I come across the argument that low yields in bonds prevent them being as good hedges against risk. This argument seems to be based on the view that yields can’t go much lower and thus bond prices can’t rise to offset any decline in equity prices. However, this ignores the fact that we have negative bond yields and zero has not proven to be any impediment to yields moving lower. What is important is understanding the behaviour of interest rate sensitivity.  It’s no good trying to hedge a high beta economically sensitive asset with a low beta interest rate sensitive asset. Short-dated corporate bonds won’t prove to be much of a hedge against negative equity returns because they are low beta interest rate sensitive and have some economic sensitivity in their credit spread.

Credit still  

Looking at the environment for investors, cash and risk-free low-beta government bonds have low volatility but offer very little return today. The most effective way to enhance the risk-adjusted return is to add credit, both investment grade and high yield. The long-term contributions to a portfolio or greater return for only moderate increases in volatility. I have been advocating increases to credit exposure in recent weeks and this is paying off with solid returns through April and May. The continued increase in central bank commitments to asset purchases and stable interest rates is very supportive for credit markets.

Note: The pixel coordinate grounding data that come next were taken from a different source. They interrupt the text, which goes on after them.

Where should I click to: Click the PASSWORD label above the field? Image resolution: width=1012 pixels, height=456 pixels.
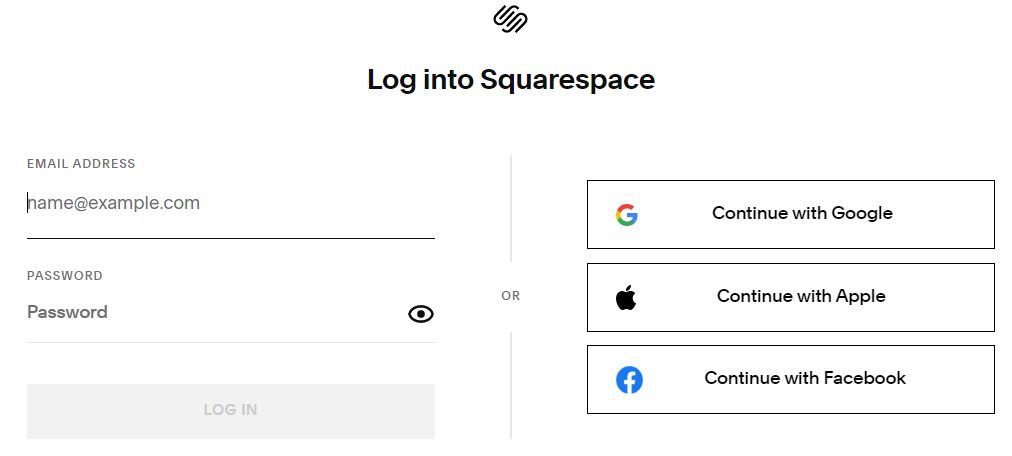coord(65,276)
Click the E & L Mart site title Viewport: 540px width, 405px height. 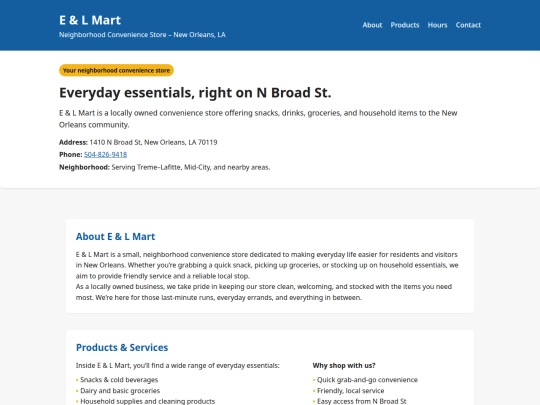[x=90, y=20]
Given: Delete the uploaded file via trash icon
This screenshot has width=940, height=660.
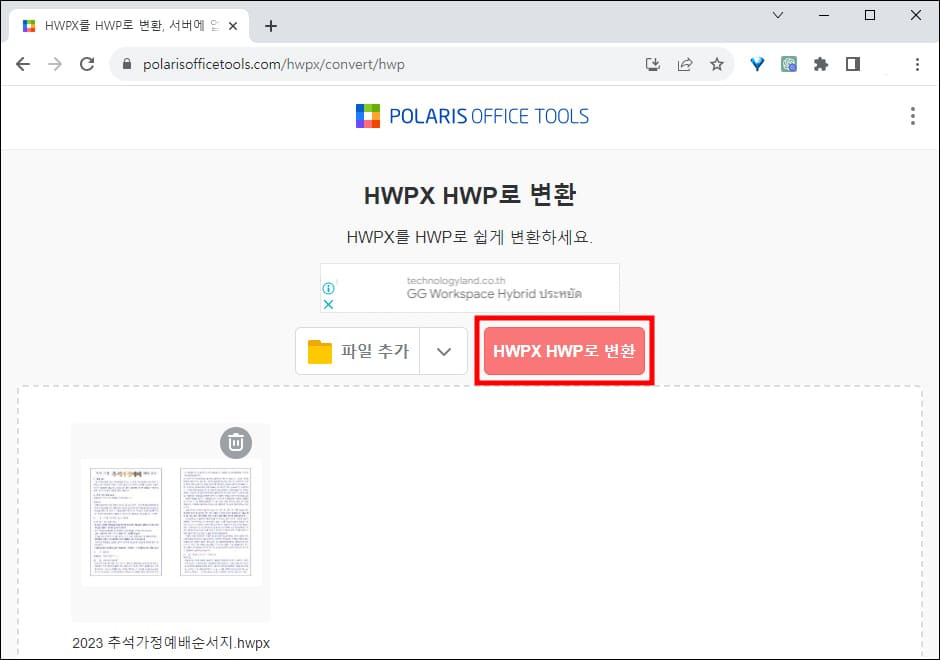Looking at the screenshot, I should pos(236,442).
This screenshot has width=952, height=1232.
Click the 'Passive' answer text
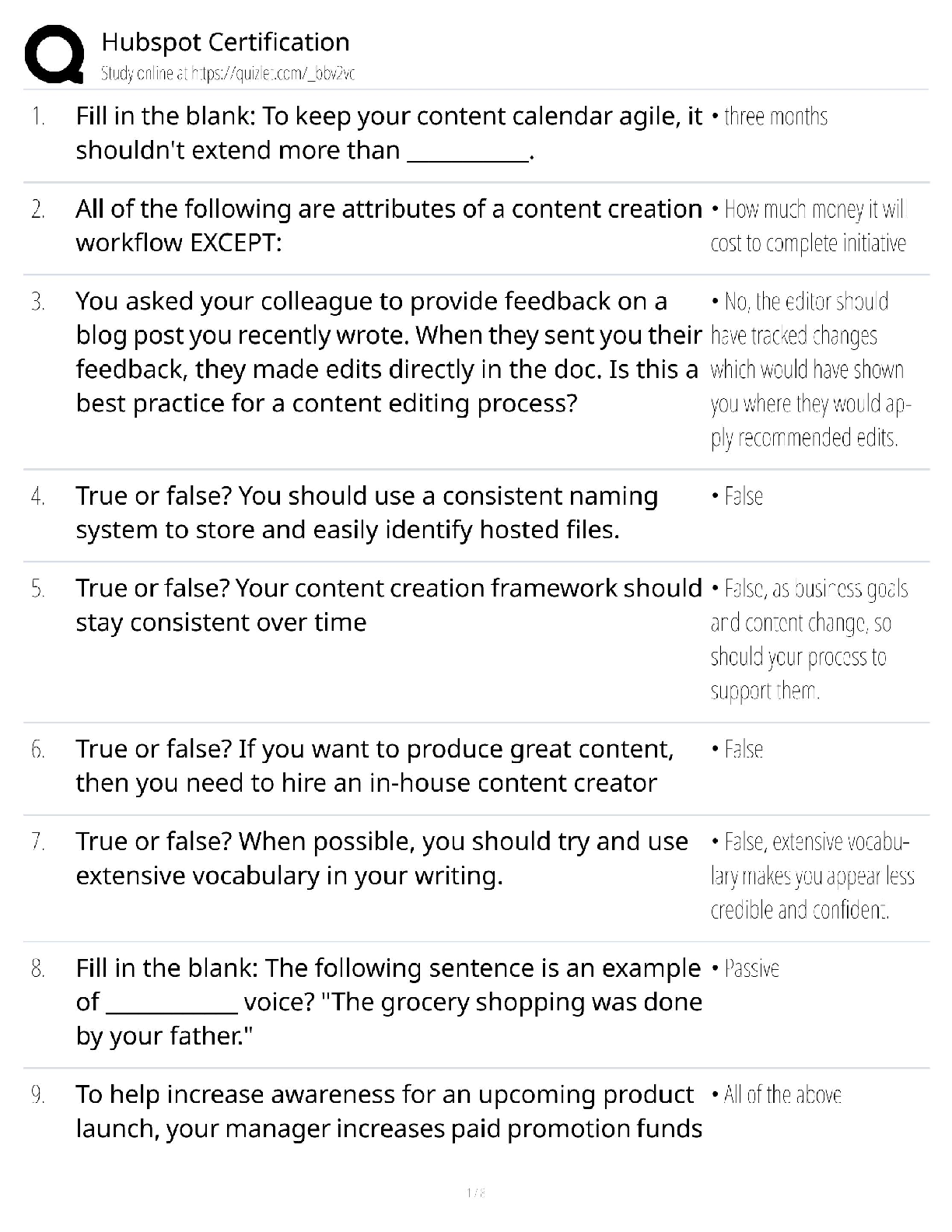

Higher yields provide a cheaper option 

Adding equities to a portfolio quickly increases volatility. At this stage I would be cautious about increasing exposure, or at least without the consideration of some long duration hedge. Bond yields have moved higher in the last couple of weeks, reflecting the general risk-on environment. However, there is a limit to how far this can go. The near-term news on inflation is that it is lower. The increase in levels of activity are not surprising to the upside. Central banks are still buying. Admittedly, there has been a lot of supply and that may be causing some re-pricing on the books of the primary dealer community. Yields on the benchmark US Treasury 10-year bond have moved higher by 15bps in the last month and by slightly more in the UK and Germany. They are well above the policy rate and thus provide some interesting carry opportunities and maybe entry points for those investors that are underweight in duration in a phase when markets may struggle to perform much better.